Please repeat every entry that follows, keeping each one exactly the same.

*** Opening Records supplied ***

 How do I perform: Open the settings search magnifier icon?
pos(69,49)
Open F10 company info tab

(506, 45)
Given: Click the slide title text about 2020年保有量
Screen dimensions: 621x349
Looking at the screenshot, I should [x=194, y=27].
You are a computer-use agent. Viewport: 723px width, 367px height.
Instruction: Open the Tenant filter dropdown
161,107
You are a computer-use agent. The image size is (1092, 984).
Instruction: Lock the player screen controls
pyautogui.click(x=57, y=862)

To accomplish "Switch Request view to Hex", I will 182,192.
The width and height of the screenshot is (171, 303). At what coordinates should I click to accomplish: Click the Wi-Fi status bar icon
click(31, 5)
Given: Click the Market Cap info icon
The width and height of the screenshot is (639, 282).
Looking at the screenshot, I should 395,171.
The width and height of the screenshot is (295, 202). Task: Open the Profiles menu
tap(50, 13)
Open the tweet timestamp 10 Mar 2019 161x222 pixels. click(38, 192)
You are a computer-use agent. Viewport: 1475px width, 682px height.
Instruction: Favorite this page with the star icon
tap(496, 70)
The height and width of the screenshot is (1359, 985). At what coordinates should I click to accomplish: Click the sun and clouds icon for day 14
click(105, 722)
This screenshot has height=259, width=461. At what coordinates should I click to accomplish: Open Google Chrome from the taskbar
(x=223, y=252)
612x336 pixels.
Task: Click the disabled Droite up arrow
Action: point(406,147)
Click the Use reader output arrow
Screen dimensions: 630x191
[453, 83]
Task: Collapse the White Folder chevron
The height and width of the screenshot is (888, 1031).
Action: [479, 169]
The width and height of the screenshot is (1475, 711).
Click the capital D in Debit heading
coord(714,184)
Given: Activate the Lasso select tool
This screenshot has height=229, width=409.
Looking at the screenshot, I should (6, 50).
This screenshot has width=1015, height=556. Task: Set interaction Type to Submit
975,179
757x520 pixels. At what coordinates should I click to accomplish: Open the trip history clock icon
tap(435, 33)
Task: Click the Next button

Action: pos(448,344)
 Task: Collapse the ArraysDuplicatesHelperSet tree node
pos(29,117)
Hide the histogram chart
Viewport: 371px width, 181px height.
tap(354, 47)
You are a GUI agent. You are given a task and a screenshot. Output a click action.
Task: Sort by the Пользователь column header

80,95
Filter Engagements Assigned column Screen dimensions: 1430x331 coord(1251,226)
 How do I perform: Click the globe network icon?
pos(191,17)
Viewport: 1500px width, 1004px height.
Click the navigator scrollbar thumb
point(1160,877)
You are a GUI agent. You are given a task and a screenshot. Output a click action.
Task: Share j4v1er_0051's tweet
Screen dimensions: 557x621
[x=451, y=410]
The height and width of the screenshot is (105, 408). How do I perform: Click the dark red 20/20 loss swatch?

*** Closing Records supplied ***

### [Written response]
 How do I perform: Open the settings search magnifier icon?
pos(69,49)
Open F10 company info tab

(506, 45)
Given: Click the slide title text about 2020年保有量
Screen dimensions: 621x349
Looking at the screenshot, I should [x=194, y=27].
You are a computer-use agent. Viewport: 723px width, 367px height.
Instruction: Open the Tenant filter dropdown
161,107
You are a computer-use agent. The image size is (1092, 984).
Instruction: Lock the player screen controls
pyautogui.click(x=57, y=862)

To accomplish "Switch Request view to Hex", I will 182,192.
The width and height of the screenshot is (171, 303). At what coordinates should I click to accomplish: Click the Wi-Fi status bar icon
click(31, 5)
Given: Click the Market Cap info icon
The width and height of the screenshot is (639, 282).
Looking at the screenshot, I should 395,171.
The width and height of the screenshot is (295, 202). Task: Open the Profiles menu
tap(50, 13)
Open the tweet timestamp 10 Mar 2019 161x222 pixels. click(38, 192)
You are a computer-use agent. Viewport: 1475px width, 682px height.
Instruction: Favorite this page with the star icon
tap(496, 70)
The height and width of the screenshot is (1359, 985). At what coordinates should I click to accomplish: Click the sun and clouds icon for day 14
click(105, 722)
This screenshot has height=259, width=461. At what coordinates should I click to accomplish: Open Google Chrome from the taskbar
(x=223, y=252)
612x336 pixels.
Task: Click the disabled Droite up arrow
Action: point(406,147)
Click the Use reader output arrow
Screen dimensions: 630x191
[453, 83]
Task: Collapse the White Folder chevron
The height and width of the screenshot is (888, 1031).
Action: [479, 169]
The width and height of the screenshot is (1475, 711).
Click the capital D in Debit heading
coord(714,184)
Given: Activate the Lasso select tool
This screenshot has height=229, width=409.
Looking at the screenshot, I should (6, 50).
This screenshot has width=1015, height=556. Task: Set interaction Type to Submit
975,179
757x520 pixels. At what coordinates should I click to accomplish: Open the trip history clock icon
tap(435, 33)
Task: Click the Next button

Action: pos(448,344)
 Task: Collapse the ArraysDuplicatesHelperSet tree node
pos(29,117)
Hide the histogram chart
Viewport: 371px width, 181px height.
tap(354, 47)
You are a GUI agent. You are given a task and a screenshot. Output a click action.
Task: Sort by the Пользователь column header

80,95
Filter Engagements Assigned column Screen dimensions: 1430x331 coord(1251,226)
 How do I perform: Click the globe network icon?
pos(191,17)
Viewport: 1500px width, 1004px height.
Click the navigator scrollbar thumb
point(1160,877)
You are a GUI agent. You are given a task and a screenshot. Output a click action.
Task: Share j4v1er_0051's tweet
Screen dimensions: 557x621
[x=451, y=410]
The height and width of the screenshot is (105, 408). How do I perform: Click the dark red 20/20 loss swatch?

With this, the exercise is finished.